Шрифт:
Закладка:
Её рука коснулась моей припухшей щеки.
– Нино уже ждёт. Ты хороша.
Я сконфуженно двинулась к выходу. Уж я была хороша! Особенно хороша была левая моя щека, кстати, которая со значительной частью меня не верила в синьорину искренность. Но вот я в дверях, уже кидала взгляд на прощанье, а коварного смеха так и не случилось.
– Наденьте крестик, дорогая, – напомнила мне Валентина.
Что же задумала ведьма?
Я вышла на улицу, выполняя синьорину просьбу. Крестик коснулся меня и, когда я застегнула цепочку, оказался чуть ниже яремной ямки. Нино ожидал у машины, он был холён, выбрит, от него дорого пахло, но не лилиями. Он ничего не говорил и был гораздо красивее, чем днём, его волосы отливали матовым светом фонарей. Он помог мне сесть и продолжал молчать и загадочно улыбаться всю дорогу. Меня это подкупило, настроение поднялось, я поощрила его старания, сказав, что звёзд сегодня действительно больше, что они выше и ярче, всё как он обещал. Мы заехали в бар, где выпили вина, где Нино обронил единственную за вечер глупость (о том, как крестик шёл моим глазам), где мы поняли, что оба не голодны, и откуда отправились прямиком на танцы.

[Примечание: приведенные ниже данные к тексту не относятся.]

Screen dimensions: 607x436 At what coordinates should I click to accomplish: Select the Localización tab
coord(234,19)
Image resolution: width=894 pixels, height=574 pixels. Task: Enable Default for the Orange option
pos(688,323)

Всё шло, как я желала, и поцелуй случился, когда мне он понадобился. Манёвры Нино становились убедительнее, его поцелуи – интимнее, наглее. Не казалось ли мне? Не занижала ли я планку? Пока я раздавала Нино оценки за действия, его тонкие руки вдруг обрели силу, он сильно прижал меня к себе, без особой нежности, крестик впился мне в шею. Помню, ещё тогда глубоко внутри я приняла это за нехороший знак. Нино продолжал руководить мной, не отступая, не давая мыслями уйти от него, стал яростно целовать меня. Похоже, он слепо принимал внешнюю грубость за внутреннюю уверенность. Ему категорически не шла любая резкость. Это моя вина. Я бы предпочла его прежнего. Но не брошу же я его в третий раз, тем более сейчас, когда он был не собой только ради меня.
Тогда же мы решили идти дальше. Мы прогулялись до отеля в нескольких кварталах, швейцар приветствовал Нино по фамилии, той, которой был отведён лучший номер на самом верху, «ближе к звёздам». На столе встречало шампанское в ведре со льдом, на кровати – шелка и цветы.

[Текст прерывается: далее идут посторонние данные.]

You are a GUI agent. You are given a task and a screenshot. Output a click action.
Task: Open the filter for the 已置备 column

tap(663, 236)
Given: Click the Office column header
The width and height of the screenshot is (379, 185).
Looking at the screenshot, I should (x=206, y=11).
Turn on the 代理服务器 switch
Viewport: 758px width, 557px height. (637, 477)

Нино позволил себе оставаться собой в вопросах буржуазности, несмотря на то что исполнял прежде всего мой каприз. Я восприняла это как проявление характера.
Здесь я вздыхаю, даю себе паузу, чтобы решить, как мне следует рассказать о том, что было далее. В каком-то романе я читала, как юная дева с трепетом и подробностями сообщала о своих первых мужских объятиях. Пассаж был смешон, но не вина всякой юной девы в том, что про любовь и плотское всегда читаешь с некоторой ухмылкой и долей снисхождения. Попробую и я.

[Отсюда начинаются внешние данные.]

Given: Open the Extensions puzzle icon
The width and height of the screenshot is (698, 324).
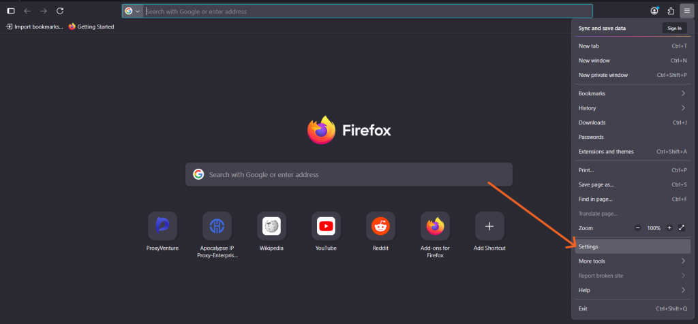Looking at the screenshot, I should click(x=671, y=11).
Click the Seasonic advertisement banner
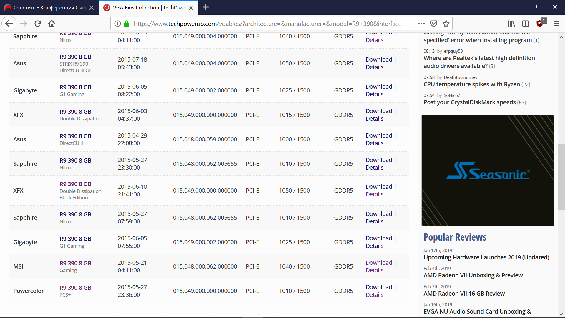This screenshot has height=318, width=565. pyautogui.click(x=488, y=170)
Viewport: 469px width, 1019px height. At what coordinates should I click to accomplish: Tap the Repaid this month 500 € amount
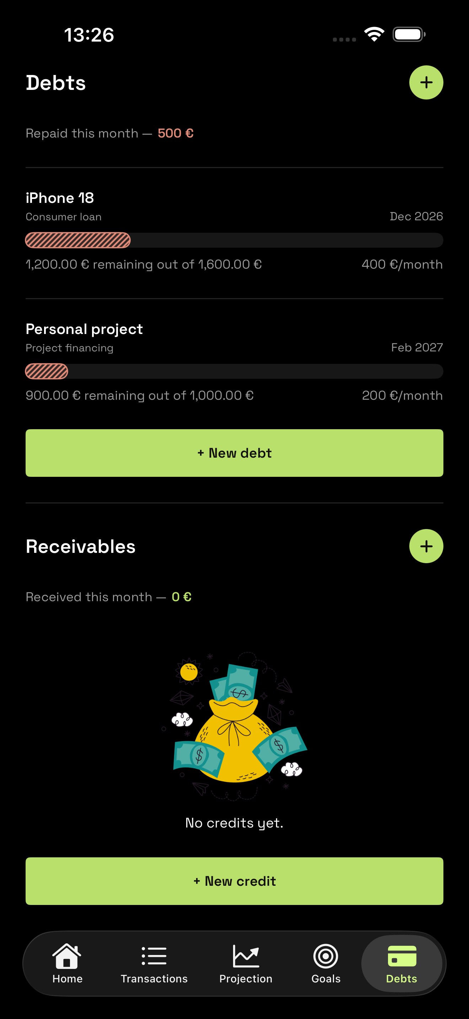coord(176,133)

Я встала у окна и открыла его настежь. Вот и пришёл он, момент таинства, момент расставания, тот каверзный фрагмент жизни, в котором уступаешь миру часть себя, своё прошлое. И неубедительной начала казаться уже моя отрешённость; едва я это поняла – заковал страх. В лицо смотрели звёзды и луна, я чувствовала их равнодушие. Для них мои душевные стенания были стары как мир. И броня моя из цинизма и убеждений, что жизнь есть бренная пустота, размякла и пала. Всё моё на глазах теряло смысл, затягивалось в пески неумолимые, дробилось о скалы – те оказались круче.
Говоря проще, я не хотела Нино. Говоря конкретнее, я, кажется, влюбилась. Не в Нино. Он прильнул к моей спине, пальцами стал гладить плечи, губами прикасаться к шее. Я закрыла глаза, постаралась прислушаться к телу, отпустить мысли. А мысли были об одном – чтобы тело, с которым всё это происходило, было не моим, чужим. «Фортуна ошиблась, пришла не в те двери!» – всё протестовало во мне в комичном духе бульварной прозы. Я не могла заставить себя отнестись к этому серьёзно. Я упомянула страх, но не уточнила его род – я предавала себя, истинную себя, вот что.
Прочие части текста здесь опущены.